Obviously there are technicians all over the world that also do aspits, but that's a little takes much more, understanding from them point of view, but we see this is something that obviously technicians can do and then and then help the owners and help the vets and then get them in for appointments even earlier. There are also places that kind of like to, to, to advertise on Facebook. We're having a tumour day tomorrow, scan your dog.
That one day on a Saturday, everyone can come in and, and scan their dogs and then decide how to continue. And Gillian, obviously there's, there's so much data now, so much information, data points coming in, but it's so important to take all of that data and to analyse it as, you know, it very much sounds like you're doing, we're, we're doing this podcast now at the beginning of July 2023 for those who are listening in the future, but I know that . Some of this data you're obviously hoping to bring together in studies that will actually be published or that you'll present at conferences.
So I, I believe you, you told me not that we need much encouragement, but you'll be in Barcelona in September at the European College of Veterinary Internal Medicine. It's one of my favourite cities. If people are listening.
Before September 2023, it's probably not a bad place to go and spend a few days, is it? Yes, so we're very excited that we just got the approval this morning that we'll be presenting a poster in Barcelona. So so far we have one study that's been published.
The second one is under review and hopefully we'll get an answer soon. And then in Barcelona, we'll be presenting the data that we have about the thermal images for soft tissue sarcomas. So other papers have been published on thermal imaging in osteosarcomas, in perineal tumours and masal tumours and memory tumours, and the devices that they use for that thermal imaging.
We're, we're much, we're, we're research devices, so not something that somebody could actually use in the clinic, and based on the images that we have so far in soft tissue sarcomas, we believe that we can diagnose soft tissue sarcomas and also hopefully in the future that we'll be able to deal with the grading and that's what we will be presenting there.

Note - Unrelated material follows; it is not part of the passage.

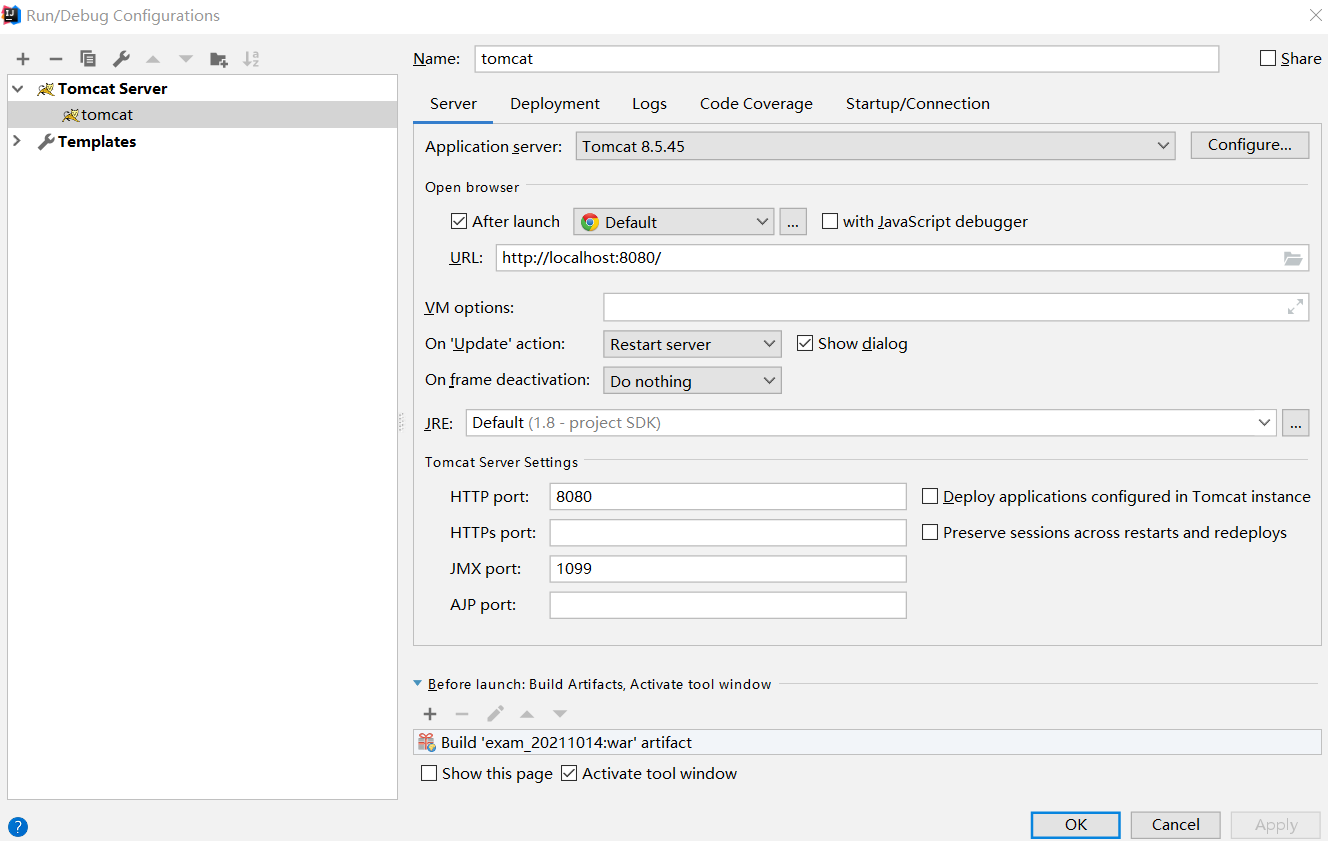The width and height of the screenshot is (1328, 841).
Task: Remove the selected tomcat configuration
Action: 55,58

And I know, I think it was last year at London Vet show I met your, your founders, and I think you'll be back as a company at London Vet Show in November this year, won't you? Yes, most definitely, so, so Shani Taliana will be there and, and also the the UK so there's an actual UK team that are in charge of everything that happens in the UK with with Leon Hirsch, the veterinarian, yeah.
Gillian, it sounds really exciting, it's great to see a machine sort of developing, becoming more precise in, in what it can do, but also, as I say, potentially a, a, a life saving, but also a time saving device, for the pets, but also for the vets who are, who are trying to make these diagnoses because I think also if we are in a busy practise, if we have appointments coming in every 10 minutes. The other side is the dog's got a lump. It doesn't look that serious.
I've got 5 other people in the waiting area. You want to push that person out to get the next person in, rightly or wrongly. So anything that helps save time that gives us better results, then this is something that we must be looking at seriously.
So thank you for all the hard work. That you're doing as a company, but also you individually to bring real science to this because I think there's always a danger. There's new machines out, how much can we trust them?
But it sounds like there's some really good evidence coming together now to show how effective the HCISTA machine can be. So thanks so much for coming on and and sharing that information with us. Thank you.
Thank you for having us and thank you for believing in us. Thanks Gillian, take care and thanks everyone for listening. This has been another episode of Vet Chat.
See you on another episode very soon. Bye bye.